On ARMv6+ without domains, only one of these changes:

L_PTE_RDONLY	L_PTE_USER	AP
1		0		101	(user n/a, system r/o)
0		0		001	(user n/a, system r/w)
1		1		111	(user r/o, system r/o)
0		1		011	(user r/w, system r/w)

However, now we perform user accesses using kernel-mode loads/stores,
so the access permissions which are checked are the 'system'
permissions, and as we can see from the above, when there is no state
when the kernel is denied access to the page.

Why not make system access permissions reflect user access permissions?
Well, that's easy to answer - you want your kernel data and code to be
protected against reading/writing by userspace... so we need a
combination of permissions to permit those encodings - and not
surprisingly, clearing the L_PTE_USER bit gives us that.

What wasn't thought about properly was the effect of removing domains
and converting the kernel-initiated userspace accesses to use kernel-mode
accesses.  Yes, the obvious was changed (so that user r/o also became
kernel r/o) but that's not enough.

The only solution I can see is to have L_PTE_KERNEL which indicates
whether this is a kernel mapping.  If both L_PTE_KERNEL and L_PTE_USER
are clear, then we zero out the hardware PTE entry - and that would be
the case for a userspace PROT_NONE entry.  Otherwise, we fall back to
our current behaviour.

So, essentially we change from ignoring the PTE value when

	(val & (PRESENT | YOUNG)) != (PRESENT | YOUNG))

to:

	(val & (PRESENT | YOUNG | USER)) != (PRESENT | YOUNG | USER)) &&
	(val & (PRESENT | YOUNG | KERNEL)) != (PRESENT | YOUNG | KERNEL))

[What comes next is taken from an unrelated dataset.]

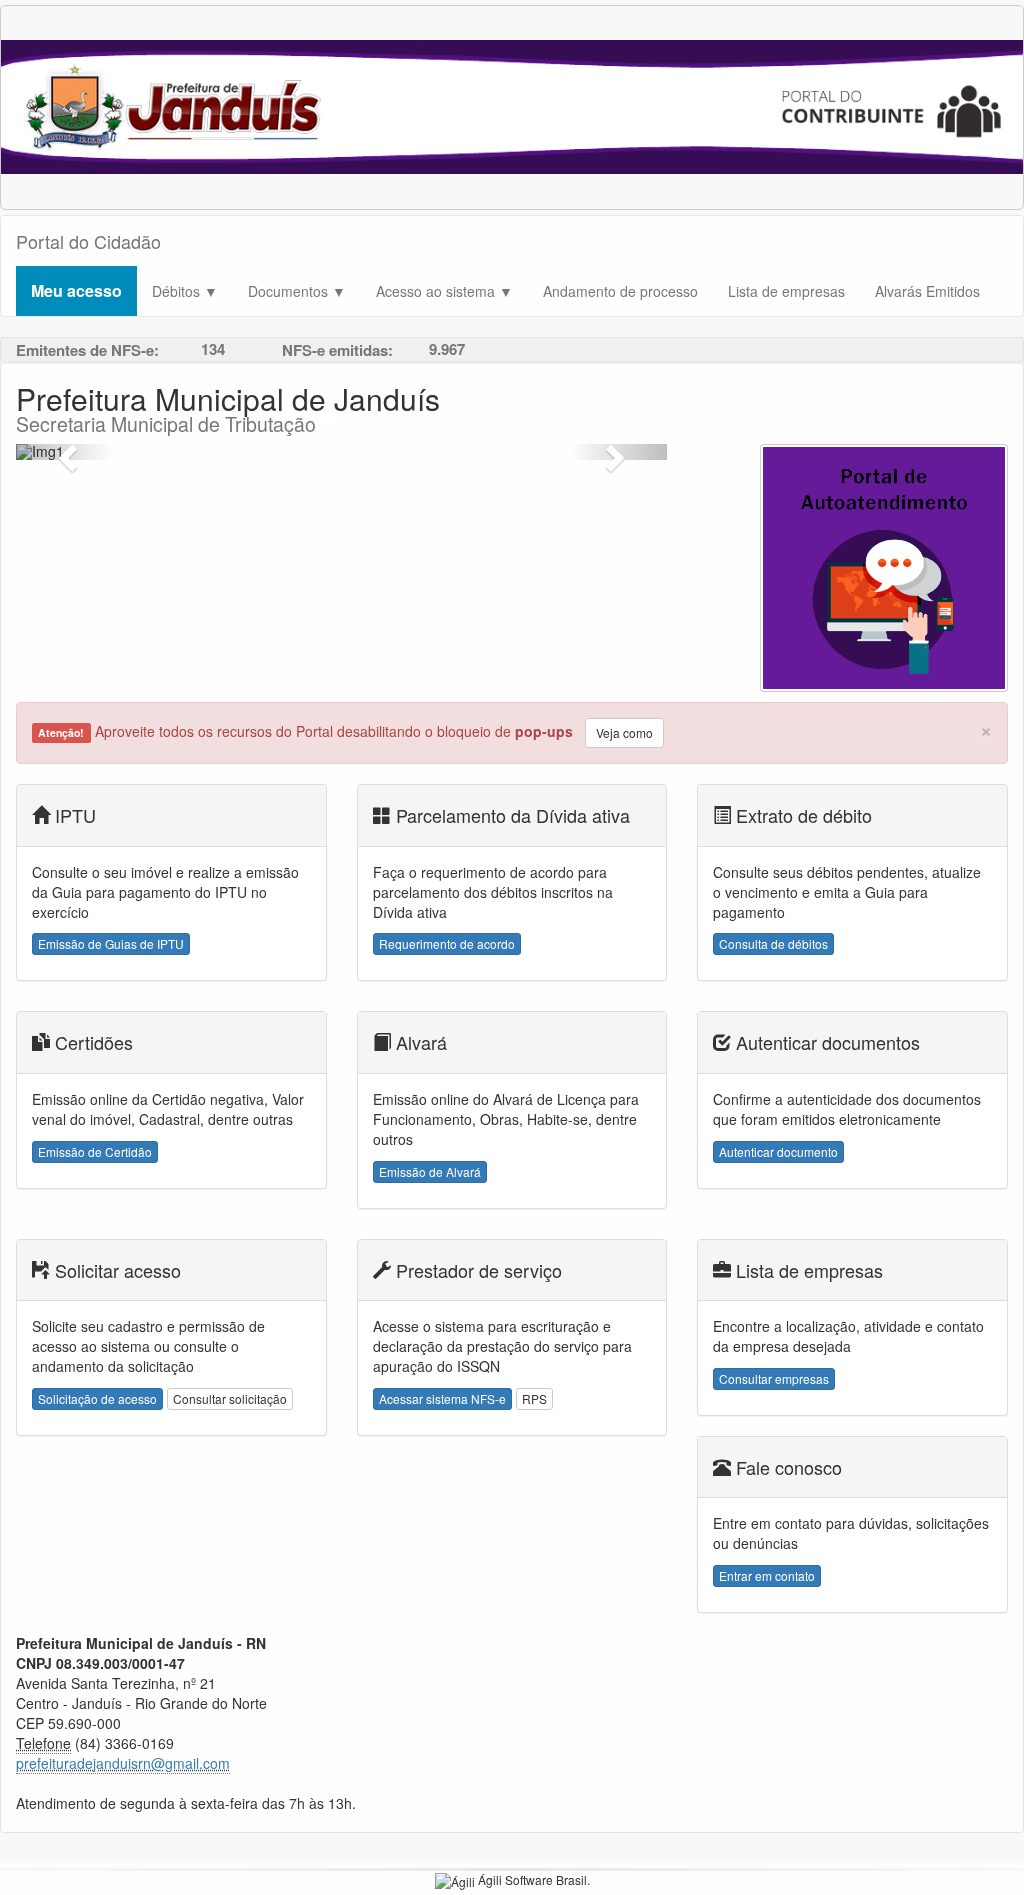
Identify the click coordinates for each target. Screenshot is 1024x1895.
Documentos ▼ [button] (297, 291)
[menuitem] (76, 291)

That'll make the set_pte assembly more horrid, but I guess that's the
price you pay for removing useful features which architecture folk don't
like from CPUs... and it gets more horrid because you can't encode some
of those bit patterns with the standard 8-bit and shift opcode
representation.

Really fun bug, but it needs more thought about how to solve it.